Lun, 21/12/2015 - 19:43
Perché un carico così eccessivo di lavoro ai nostri ragazzi quando nessuno accetta di essere infastidito da ansie e impicci lavorativi durante le ferie?

Arriva il Natale, arrivano le vacanze tanto attese dagli alunni di ogni scuola. Due settimane di pausa dallo stress quotidiano delle levatacce mattutine, degli orari da rispettare, dalle gerarchie imposte. Due settimane in cui sei libero, se ti scappa la pipì, di andare a farla, così, semplicemente, senza doverti giustificare con nessuno.
Due settimane in cui se ti muovi in gruppo non c’è nessuno che ti costringe a metterti in fila indiana. Ci sono soltanto due posti dove si usa questa pratica, la scuola e la galera. La cosa potrebbe essere spunto di riflessione.
Comunque ora arriva Natale, due settimane senza brutti pensieri, se non fosse per quella maledizione dei compiti delle vacanze.

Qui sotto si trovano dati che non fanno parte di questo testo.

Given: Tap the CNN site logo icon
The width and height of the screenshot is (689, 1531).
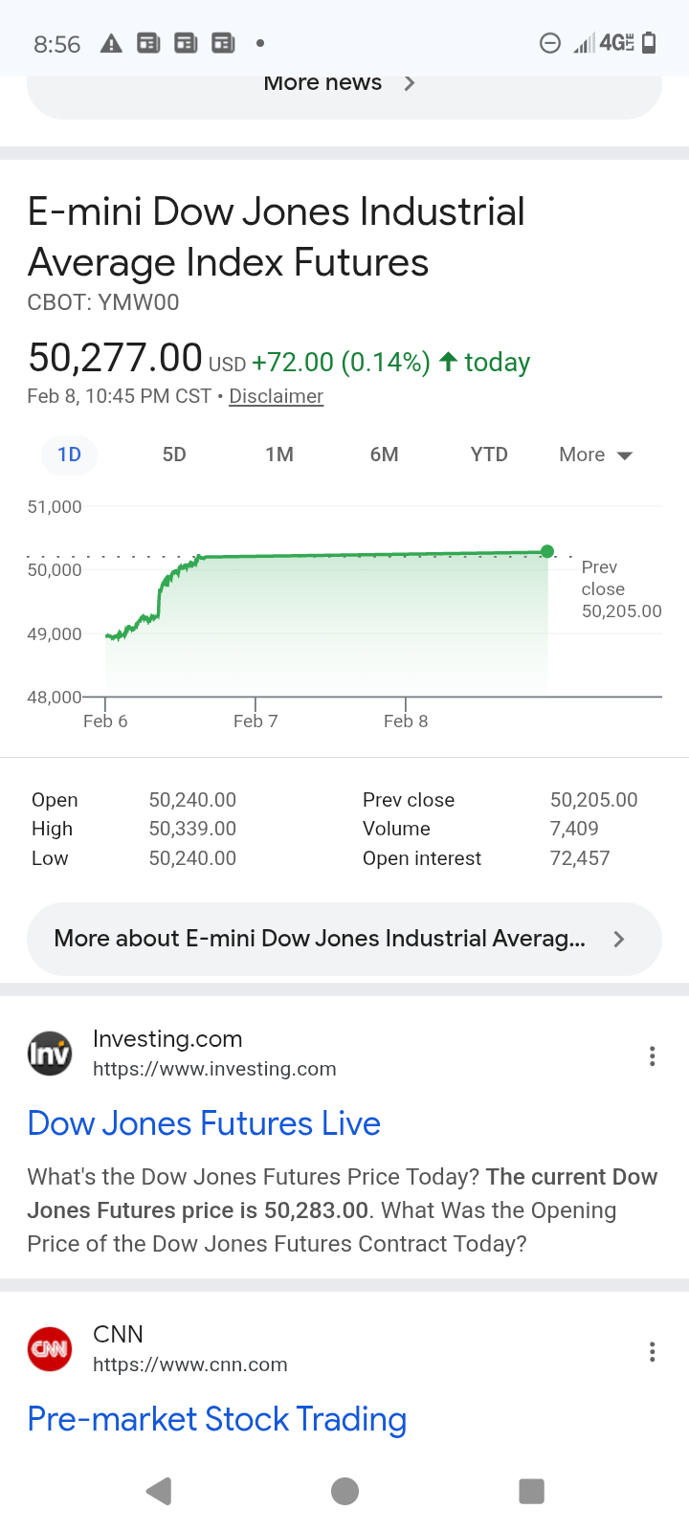Looking at the screenshot, I should click(x=50, y=1349).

La cosa divertente è che il Ministero dell’Istruzione con Circolare Ministeriale n.177-prot n.4600 del 14/5 del lontanissimo 1969, rifacendosi alla precedente circolare n.62 del 20/2 dell’ancora più lontano 1964, richiamava “l’attenzione dei Capi d’istituto e degli insegnanti sulla necessità di non sottoporre gli alunni ad un carico eccessivo di lavoro per compiti scolastici da svolgere a casa”.

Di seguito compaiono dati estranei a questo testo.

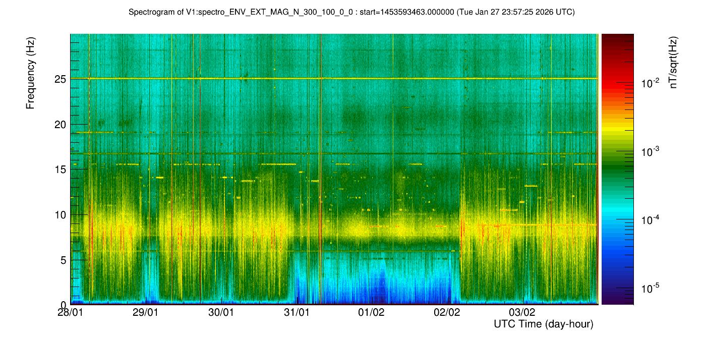Click the dark red top of the color bar

[x=617, y=37]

La vita domestica è momento formativo ed educativo, afferma la circolare, citando l’importanza delle pratiche familiari di organizzare attività nel fine settimana.

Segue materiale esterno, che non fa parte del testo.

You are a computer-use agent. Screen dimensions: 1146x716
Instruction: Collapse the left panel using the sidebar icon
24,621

Considerato tutto ciò, il “Ministero è venuto alla determinazione di disporre che agli alunni delle scuole elementari e secondarie di ogni grado e tipo non vengano assegnati compiti scolastici da svolgere o preparare a casa per il giorno successivo a quello festivo, di guisa che nel predetto giorno non abbiano luogo interrogazioni”.
Invece a ridosso delle vacanze molti professori ne fanno un punto d’onore della quantità di lavoro che assegnano. Eppure nessun lavoratore accetta di vedersi commissionare del lavoro da svolgere durante le ferie.
Si obietterà che l’allenamento costante sia necessario a padroneggiare la disciplina e a non dimenticare quanto appreso. Poi capita il caso in cui, per sedare un momento di euforia fuori controllo in classe, l’insegnante assegni per punizione il doppio dei compiti. Che corto circuito pedagogico si crea nella mente del ragazzo che si vede assegnato tanto lavoro per punizione o peggio per rappresaglia?
Però i compiti servono anche a stimolare l’alunno al lavoro autonomo, all’iniziativa personale. Esempio tipico: la ricerca. Quella che un tempo ti impegnava a sfogliare le enciclopedie e a ricopiare o fare il riassunto sul quaderno. Poi vennero i computer.
Il fatto è che oggi l’era dei computer è finita, non sono più un prodotto di massa, dopo l’avvento di smartphone e tablet. I professori però non lo sanno e commissionano ricerche da fare ai computer. Ma i ragazzini di elementari e medie non usano questi aggeggi, col risultato che il genitore o il cugino digita sul browser la parola chiave e stampa la prima pagina risultante. Che nessuno leggerà. Ma chi lo spiega ai professori che i ragazzini di oggi non sanno cosa sia un editor di testo?
È partito in Italia il movimento “Basta Compiti”, promosso da psicologi, educatori, insegnanti, associazioni di genitori. Perché la vita là fuori ha tanto da insegnare e un bambino di 10 anni dovrebbe usare più il corpo che il cervello per crescere sano e dovrebbe correre e saltare per non ritrovarsi con la schiena rovinata anzitempo. E il pomeriggio potrebbe aiutare il papà o fare uno sport oppure coltivare una passione piuttosto che stare ore seduto a litigare con la mamma per la noia e odiare tutto: la scuola, gli insegnanti, penna, calamaio e tutte quelle stramaledette scartoffie.